Panel output continued soaring and reached 87 GW by 2017. China now accounted for 66% of global panel production and 60% of cell production, and it dominated international panel shipments for the ninth year running. Nine of the world’s top ten of panel suppliers are Chinese or linked to Chinese companies. This growth has not been without pain. The heavy policy support led to overinvestment in manufacturing capacity. Whilst this brought down prices dramatically to the advantage of global buyers of PV panels, it led to bankruptcies in China.

The dramatic expansion of the country’s installed capacity of solar PV only began in 2011 after the government introduced a generous feed-in-tariff.  Even then, growth remained slow until 2013 when the EU and the USA brought an anti-dumping case against China to the WTO. The EU’s import duties were 64.9%, unless the sale price was at or above a declining threshold.

In response to these trade controls, China’s government gave further encouragement to domestic deployment. By the end of 2017, installed capacity amounted to 131 GW or 33% of the global total.  This was only marginally less than the combined totals of the United States, Japan and Germany which ranked second, third and fourth respectively. In 2017 alone China installed 52 GW of new capacity. Whilst much of this capacity is at utility scale, efforts over recent years saw the capacity of distributed solar PV rise to 19 GW by 2017.

Domestic challenges

The rapid growth of installed capacity has not been matched by equivalent output of electricity. China’s solar PV installations produce much less electricity per GW of installed capacity than those in the USA. Whilst the USA has marginally better solar resources than China, the main reasons for this poor performance appear to lie in curtailment and the PV system efficiency.
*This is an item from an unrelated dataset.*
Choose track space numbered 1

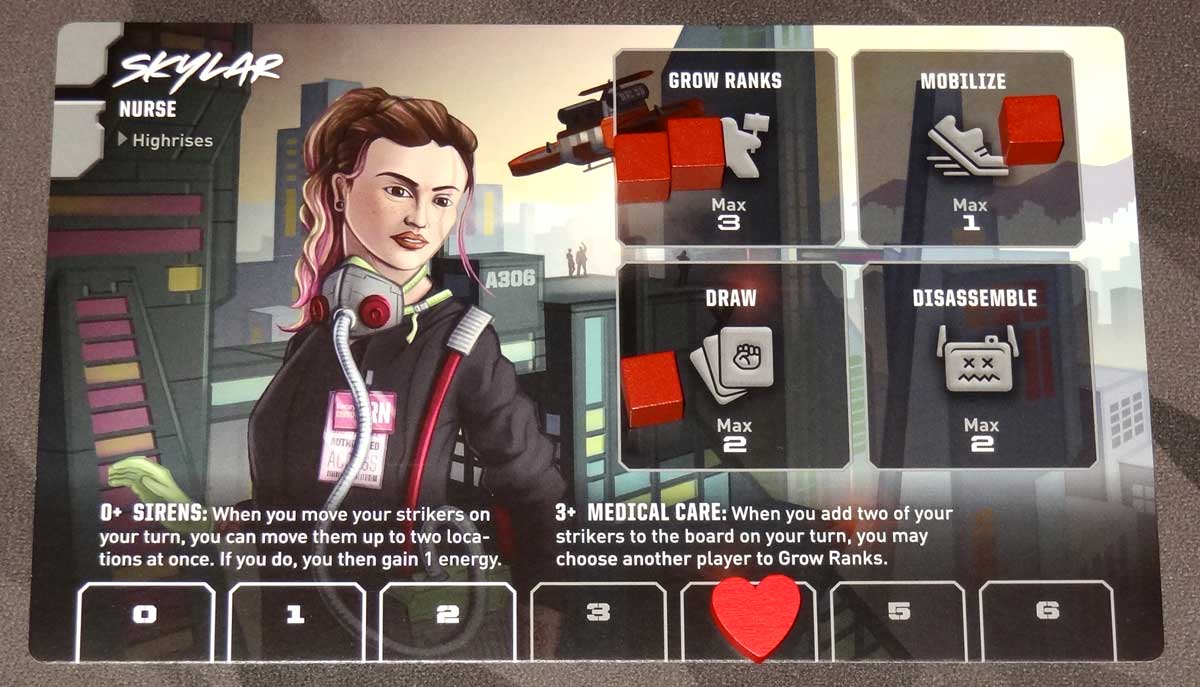296,615
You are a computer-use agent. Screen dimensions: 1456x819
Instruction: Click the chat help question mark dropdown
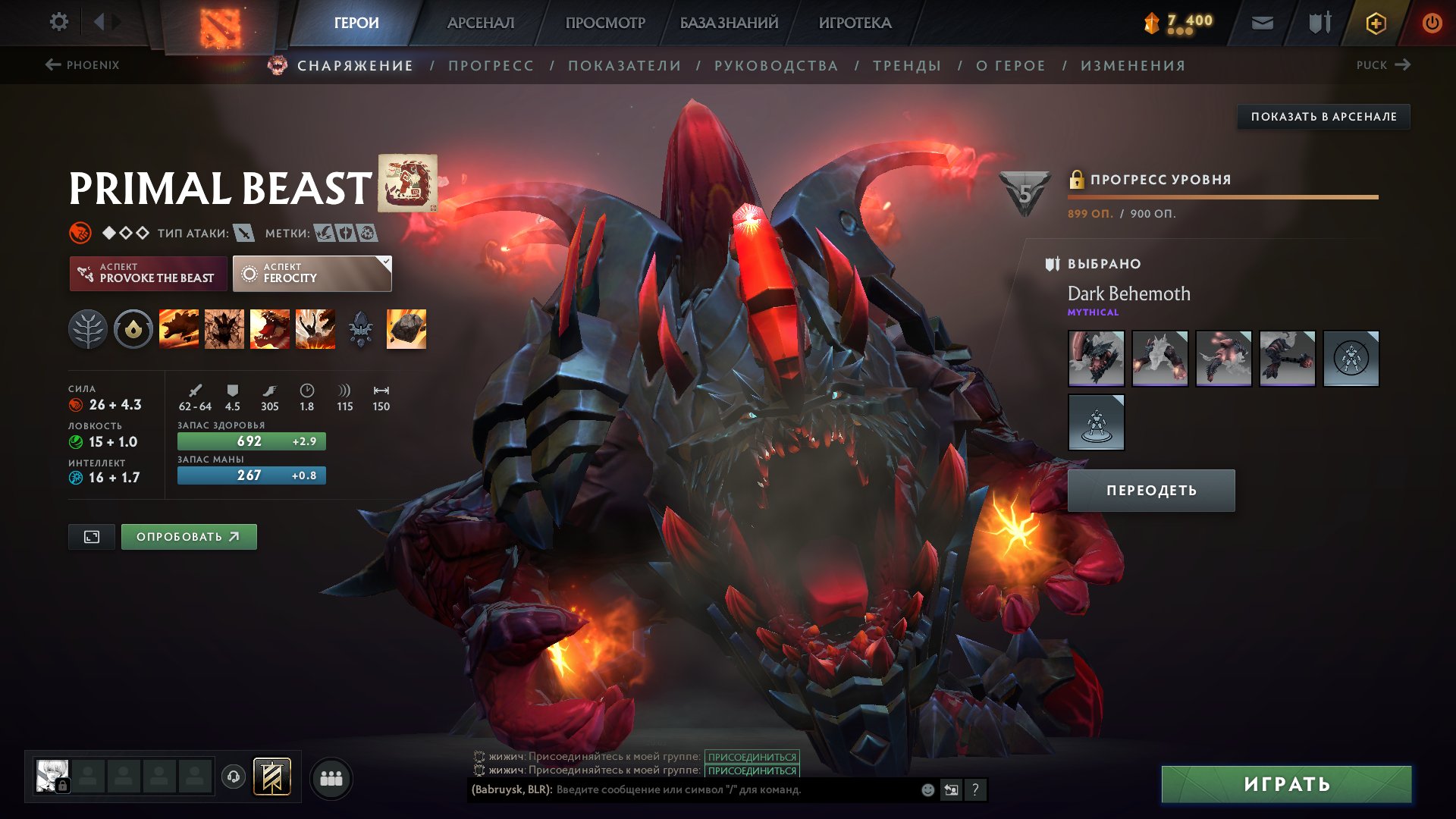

Curtailment of solar PV is particularly prominent in the five underpopulated and remote north-west provinces of the country, where 40% of the installed capacity is located. Curtailment in 2017 reached 22% in Xinjiang, 20% in Gansu and 9% in Shaanxi. Ningxia and Qinghai performed better with curtailment levels of 6%. The sources of the curtailment of the solar PV installations include the remote location of many installations, the paucity of flexible sources of power to balance the intermittency of solar PV, and the systems for dispatch and grid management. In addition, the dominance of utility scale over distributed installations limits flexibility. Technical deficiencies and poor maintenance also undermine system performance, as does the accumulation of dust and the filtering effect of air pollution.

A further downside of the rapid expansion of capacity has been the cost to the government of the feed-in-tariffs, for this cost was not passed on fully to end-users. As a result, the renewable energy fund that covers both wind and solar energy is reported to be more than US$ 15 billion in debt and many project developers have not received their subsidy.
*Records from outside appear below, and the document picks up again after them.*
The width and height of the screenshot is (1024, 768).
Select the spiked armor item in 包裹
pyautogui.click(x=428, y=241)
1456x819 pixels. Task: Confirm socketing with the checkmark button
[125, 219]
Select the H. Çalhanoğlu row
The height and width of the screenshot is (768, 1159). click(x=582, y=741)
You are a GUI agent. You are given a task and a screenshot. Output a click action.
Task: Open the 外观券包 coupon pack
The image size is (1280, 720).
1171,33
China’s policy reaction, and US and EU trade measures

In reaction to these challenges, China’s government announced on 31st May 2018 that feed-in tariffs for all solar PV projects would be reduced, except for projects developed for poverty alleviation. In addition, quotas for new PV capacity to be installed in 2018 would be highly restricted. The aims of these measures are to reduce the subsidy burden on government, ease the problem of grid integration, introduce market forces and boost corporate business performance.  Non-Chinese PV manufacturers will find their profits squeezed even further unless they are protected by import controls.